Angin.
Kau membawa senyumku
melayang bersamamu, membuatku kesal sesaat karena kau mengacak rambutku. Aku
yang terdiam—menyandar pada bangku malah untuk merapikannya. Aku menatap dalam
pantulan wajahku di layar laptop yang hitam. Berusaha menyelami mataku sendiri,
namun aku tak mampu layar itu terlalu gelap sehingga aku tidak menemukan titik
tepat mataku. Jariku mengusap touchpad dan
kemudian layar hitam itu berubah menjadi sebuah foto yang diambil di salah satu
objek wisata. Dalam foto itu terlihat sekiranya ada 6 cewek dan 4 cowok dalam
senyum dan gaya berfoto yang berbeda-beda. Semua senyumnya memancarkan
kebahagian tersendiri. Aku tersenyum tipis, aku merindukan saat itu.
Sesadarnya aku dalam
lamunan singkatku mengenang saat kami bersama-sama ke tempat itu, aku
memerhatikan isi kelasku. Beberapa sedang mengerjakan tugas, makan siang,
bersenda gurau, dan fokus pada gadget-nya.
Aku masih terdiam. Dan pandanganku kembali pada layar laptopku.
Ke mana saja kau dua
minggu ini?
Aku berteriak pada diriku sendiri. Minggu, Senin, Selasa, Rabu, Kamis, Jumat,
Sabtu, kembali lagi ke Minggu, Senin lagi, Selasa lagi, Rabu lagi, Kamis lagi,
Jumat lagi, Sabtu, dan bertemu lagi dengan Minggu, hingga hari ini, Senin. Kau ke
mana saja!? Aku kembali berteriak dalam jiwa.
Kau di sini, ya dua
minggu ini kau selalu di sini. Duduk di bangku ini bersama teman sebangkumu,
bersenda gurau bersama teman-temanmu, berteriak-teriak sesuka hati, melakukan
hal konyol, ya itu semua kau lakukan selama dua minggu ini.
Namun mengapa aku
merasa kosong? Aku lupa dengan dua minggu ini. Well, aku melakukan sedikit percakapan dengan diriku sendiri.
Karena matamu
tertutup. Seseorang di dalam tubuhku menjawab. Tertutup? Ya, walau kau tertawa
keras tetapi matamu hanya memandang kesedihan yang mendalam. Tidak sedetikpun
matamu matamu memandang kebahagian dari orang-orang di sekitarmu. Jiwamu
kosong. Seseorang itu kembali menjawab. Kosong? Ya, kau menjalani hari seolah
kau baik-baik saja namun ternyata, tengoklah jiwamu. Kau membiarkannya kosong,
kau membiarkannya terlarut-larut dalam kesedihan. Otakmu menangis. Ia berkata
lagi, kali ini aku ingin menutup telinga. Menangis? Namun aku tetap bertanya.

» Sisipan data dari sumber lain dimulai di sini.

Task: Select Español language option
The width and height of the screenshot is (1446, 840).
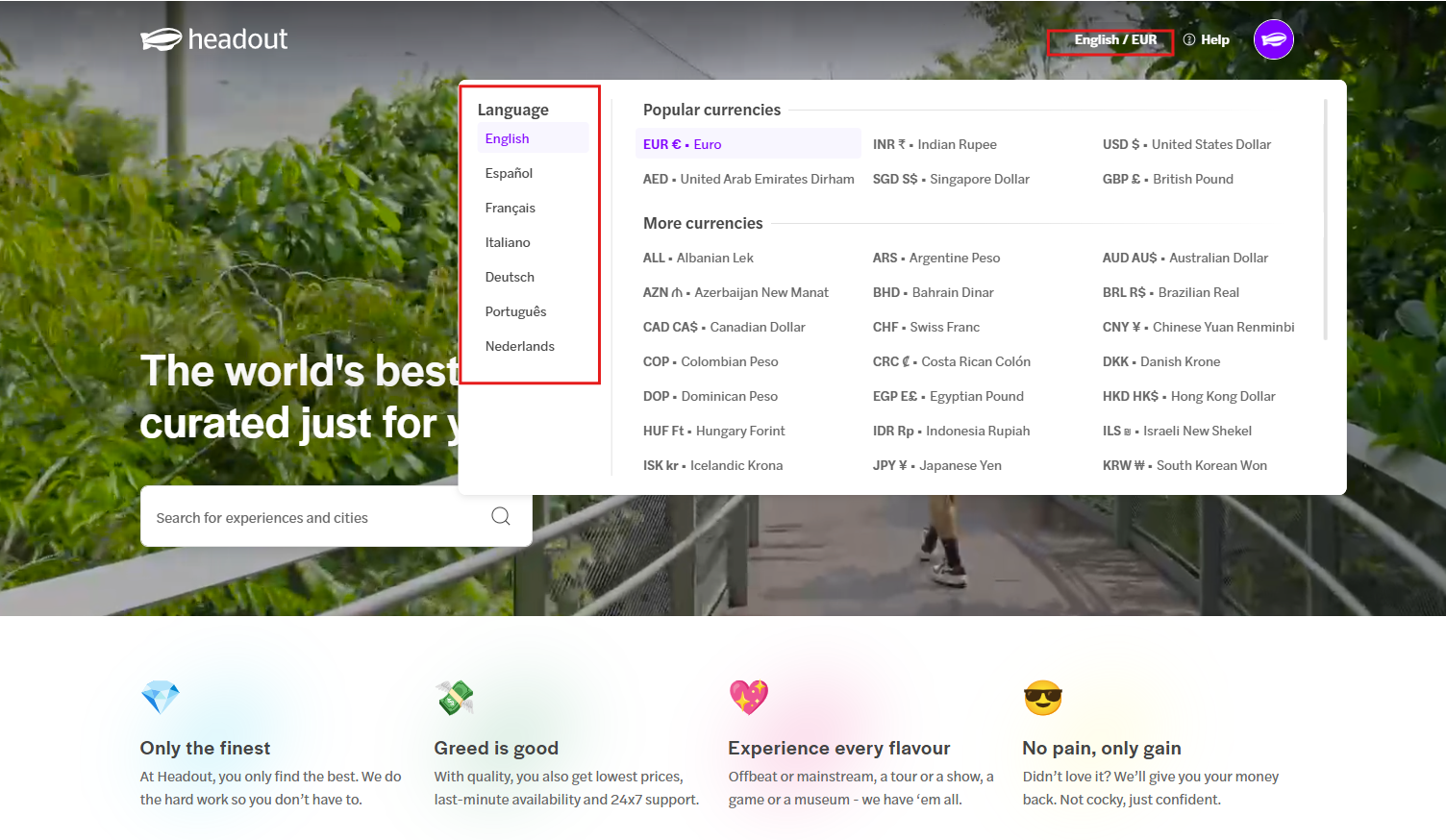Action: tap(509, 173)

Ya, otakmu memutar ulang semua kenanganmu dan menangisi semuanya. Dan kau
membiarkan itu semua terjadi walau kau bertindak seolah kau sudah berpikir
selain hal itu.
Aku mengusap wajahku
lelah. Kemudian tersenyum. Aku kembali! Teriakku pada diriku sendiri. Bukankah
aku bodoh dua minggu hanya membiarkan diriku sendiri terlarut dalam kesedihan?
Ya bodoh. Biarkan saja semuanya pergi, jangan membencinya, jangan mencoba
melupakannya secara instan. Anggap saja Dia adalah kisah yang telah berakhir.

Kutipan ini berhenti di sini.